### Given entries
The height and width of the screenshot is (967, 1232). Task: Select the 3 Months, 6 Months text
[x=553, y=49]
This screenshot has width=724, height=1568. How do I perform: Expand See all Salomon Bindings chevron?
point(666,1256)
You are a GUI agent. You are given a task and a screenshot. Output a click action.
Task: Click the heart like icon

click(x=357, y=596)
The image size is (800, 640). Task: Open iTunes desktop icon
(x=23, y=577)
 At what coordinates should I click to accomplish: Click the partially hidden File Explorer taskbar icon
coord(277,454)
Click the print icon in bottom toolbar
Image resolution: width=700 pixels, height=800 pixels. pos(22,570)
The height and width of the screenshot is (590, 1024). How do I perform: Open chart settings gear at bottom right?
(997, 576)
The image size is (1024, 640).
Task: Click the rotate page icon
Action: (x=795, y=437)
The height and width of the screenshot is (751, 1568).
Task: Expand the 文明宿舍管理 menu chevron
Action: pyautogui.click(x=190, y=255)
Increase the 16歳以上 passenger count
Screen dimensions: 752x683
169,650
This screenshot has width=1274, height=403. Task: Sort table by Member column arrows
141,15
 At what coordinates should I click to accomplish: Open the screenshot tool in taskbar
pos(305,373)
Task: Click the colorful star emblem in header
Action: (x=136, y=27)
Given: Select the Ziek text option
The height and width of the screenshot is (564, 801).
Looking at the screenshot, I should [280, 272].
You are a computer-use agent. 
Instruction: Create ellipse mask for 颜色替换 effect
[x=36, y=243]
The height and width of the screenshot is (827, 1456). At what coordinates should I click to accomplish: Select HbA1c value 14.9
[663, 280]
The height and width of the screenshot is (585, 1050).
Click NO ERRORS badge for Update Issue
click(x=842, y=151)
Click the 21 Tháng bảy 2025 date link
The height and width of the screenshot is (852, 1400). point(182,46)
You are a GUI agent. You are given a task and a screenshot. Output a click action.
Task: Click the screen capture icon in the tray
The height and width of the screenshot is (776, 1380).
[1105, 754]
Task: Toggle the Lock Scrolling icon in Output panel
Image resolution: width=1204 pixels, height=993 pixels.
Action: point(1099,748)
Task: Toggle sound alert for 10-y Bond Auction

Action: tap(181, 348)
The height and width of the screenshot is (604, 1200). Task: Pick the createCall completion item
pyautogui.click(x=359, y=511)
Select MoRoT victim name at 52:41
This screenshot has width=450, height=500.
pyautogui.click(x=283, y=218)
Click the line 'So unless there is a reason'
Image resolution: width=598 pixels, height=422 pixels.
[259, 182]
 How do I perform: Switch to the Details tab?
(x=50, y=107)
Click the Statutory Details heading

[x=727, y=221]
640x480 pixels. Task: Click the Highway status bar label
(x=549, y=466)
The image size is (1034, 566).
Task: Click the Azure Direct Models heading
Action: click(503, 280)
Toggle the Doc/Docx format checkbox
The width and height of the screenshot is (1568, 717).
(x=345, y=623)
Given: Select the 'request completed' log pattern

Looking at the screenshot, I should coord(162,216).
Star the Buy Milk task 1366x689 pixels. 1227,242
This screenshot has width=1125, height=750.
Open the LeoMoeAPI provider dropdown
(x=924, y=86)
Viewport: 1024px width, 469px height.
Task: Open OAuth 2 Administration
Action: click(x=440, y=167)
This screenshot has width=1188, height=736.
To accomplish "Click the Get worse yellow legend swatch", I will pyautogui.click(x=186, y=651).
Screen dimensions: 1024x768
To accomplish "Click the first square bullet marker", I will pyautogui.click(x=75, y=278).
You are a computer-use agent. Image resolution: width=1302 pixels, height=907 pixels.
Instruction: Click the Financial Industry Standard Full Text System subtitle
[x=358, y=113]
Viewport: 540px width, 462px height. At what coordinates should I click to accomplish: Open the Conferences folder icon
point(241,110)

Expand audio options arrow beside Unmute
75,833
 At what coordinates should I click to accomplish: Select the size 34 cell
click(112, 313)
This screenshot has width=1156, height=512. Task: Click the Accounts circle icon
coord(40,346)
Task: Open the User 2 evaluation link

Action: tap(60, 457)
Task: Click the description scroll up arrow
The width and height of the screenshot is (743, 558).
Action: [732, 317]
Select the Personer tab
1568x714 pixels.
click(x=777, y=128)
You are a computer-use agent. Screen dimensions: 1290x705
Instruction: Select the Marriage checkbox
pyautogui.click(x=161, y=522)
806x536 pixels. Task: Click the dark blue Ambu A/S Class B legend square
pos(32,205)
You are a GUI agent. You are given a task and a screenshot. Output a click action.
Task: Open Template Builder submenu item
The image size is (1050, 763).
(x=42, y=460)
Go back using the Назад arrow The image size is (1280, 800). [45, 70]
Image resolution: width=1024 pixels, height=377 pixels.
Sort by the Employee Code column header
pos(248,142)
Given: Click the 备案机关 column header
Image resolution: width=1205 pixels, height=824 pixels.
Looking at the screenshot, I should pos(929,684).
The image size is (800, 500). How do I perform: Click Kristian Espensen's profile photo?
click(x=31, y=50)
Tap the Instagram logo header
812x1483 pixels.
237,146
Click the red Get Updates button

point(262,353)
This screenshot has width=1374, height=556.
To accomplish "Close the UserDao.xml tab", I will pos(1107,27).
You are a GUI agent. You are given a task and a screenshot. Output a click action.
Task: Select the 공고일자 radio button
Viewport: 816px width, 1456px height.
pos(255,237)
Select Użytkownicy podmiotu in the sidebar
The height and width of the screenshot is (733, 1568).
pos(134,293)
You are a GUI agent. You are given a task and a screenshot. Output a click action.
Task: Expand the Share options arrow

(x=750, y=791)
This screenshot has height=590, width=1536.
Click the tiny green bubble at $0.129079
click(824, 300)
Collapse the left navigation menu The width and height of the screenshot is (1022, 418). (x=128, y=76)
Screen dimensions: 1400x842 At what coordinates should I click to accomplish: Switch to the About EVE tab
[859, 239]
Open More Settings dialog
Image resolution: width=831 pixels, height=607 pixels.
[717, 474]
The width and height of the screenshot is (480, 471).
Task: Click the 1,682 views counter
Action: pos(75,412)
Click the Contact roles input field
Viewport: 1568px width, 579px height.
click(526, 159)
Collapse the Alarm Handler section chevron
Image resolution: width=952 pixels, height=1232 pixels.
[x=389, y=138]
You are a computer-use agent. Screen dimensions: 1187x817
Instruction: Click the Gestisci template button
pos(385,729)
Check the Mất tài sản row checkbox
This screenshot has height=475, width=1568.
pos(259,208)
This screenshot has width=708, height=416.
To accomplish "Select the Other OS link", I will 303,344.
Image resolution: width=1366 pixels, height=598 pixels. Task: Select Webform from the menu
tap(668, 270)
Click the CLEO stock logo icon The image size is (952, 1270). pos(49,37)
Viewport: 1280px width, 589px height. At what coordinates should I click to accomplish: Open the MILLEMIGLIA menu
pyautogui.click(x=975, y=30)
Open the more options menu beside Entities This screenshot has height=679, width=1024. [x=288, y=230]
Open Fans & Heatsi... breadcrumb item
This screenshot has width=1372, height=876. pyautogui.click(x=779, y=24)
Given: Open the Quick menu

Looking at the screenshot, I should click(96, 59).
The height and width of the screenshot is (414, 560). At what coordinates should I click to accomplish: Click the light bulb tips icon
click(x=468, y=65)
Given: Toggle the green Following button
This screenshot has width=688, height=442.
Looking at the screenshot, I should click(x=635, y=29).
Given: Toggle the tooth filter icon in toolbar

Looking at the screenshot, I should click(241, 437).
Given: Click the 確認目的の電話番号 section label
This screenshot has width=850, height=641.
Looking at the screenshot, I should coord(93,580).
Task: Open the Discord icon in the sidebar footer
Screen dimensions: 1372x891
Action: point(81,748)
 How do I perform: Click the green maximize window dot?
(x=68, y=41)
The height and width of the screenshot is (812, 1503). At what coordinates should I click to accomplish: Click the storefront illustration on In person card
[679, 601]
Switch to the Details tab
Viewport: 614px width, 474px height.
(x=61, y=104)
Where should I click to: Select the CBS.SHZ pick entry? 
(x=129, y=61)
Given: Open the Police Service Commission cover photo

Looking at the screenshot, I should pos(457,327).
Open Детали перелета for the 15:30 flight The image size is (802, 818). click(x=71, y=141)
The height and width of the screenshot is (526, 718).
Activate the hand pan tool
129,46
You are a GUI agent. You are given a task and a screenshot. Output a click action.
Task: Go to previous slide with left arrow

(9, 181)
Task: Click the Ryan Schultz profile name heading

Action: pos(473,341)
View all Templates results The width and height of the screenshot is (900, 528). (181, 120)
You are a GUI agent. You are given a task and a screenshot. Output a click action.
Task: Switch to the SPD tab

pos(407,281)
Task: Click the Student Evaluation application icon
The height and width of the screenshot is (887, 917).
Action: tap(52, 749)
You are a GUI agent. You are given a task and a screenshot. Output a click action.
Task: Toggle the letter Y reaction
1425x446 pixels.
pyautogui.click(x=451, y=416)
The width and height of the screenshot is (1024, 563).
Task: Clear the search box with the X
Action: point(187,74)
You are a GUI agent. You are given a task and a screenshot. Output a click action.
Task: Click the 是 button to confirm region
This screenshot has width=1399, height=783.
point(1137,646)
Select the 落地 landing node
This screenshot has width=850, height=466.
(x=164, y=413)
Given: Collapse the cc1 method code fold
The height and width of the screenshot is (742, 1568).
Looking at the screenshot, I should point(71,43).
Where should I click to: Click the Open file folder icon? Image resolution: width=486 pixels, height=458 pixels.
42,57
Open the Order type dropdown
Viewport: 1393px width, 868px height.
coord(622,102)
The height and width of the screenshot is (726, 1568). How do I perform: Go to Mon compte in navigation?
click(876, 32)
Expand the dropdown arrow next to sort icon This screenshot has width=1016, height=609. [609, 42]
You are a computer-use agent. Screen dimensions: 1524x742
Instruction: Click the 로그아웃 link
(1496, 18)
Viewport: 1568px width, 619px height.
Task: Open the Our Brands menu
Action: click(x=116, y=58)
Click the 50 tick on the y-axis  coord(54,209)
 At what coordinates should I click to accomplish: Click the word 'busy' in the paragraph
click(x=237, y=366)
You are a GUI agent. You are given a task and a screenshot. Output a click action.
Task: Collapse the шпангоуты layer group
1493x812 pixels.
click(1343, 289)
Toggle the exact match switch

### The problem
Line count for "logo": determine it from the data and answer with the number by itself.

### Result for this exercise
2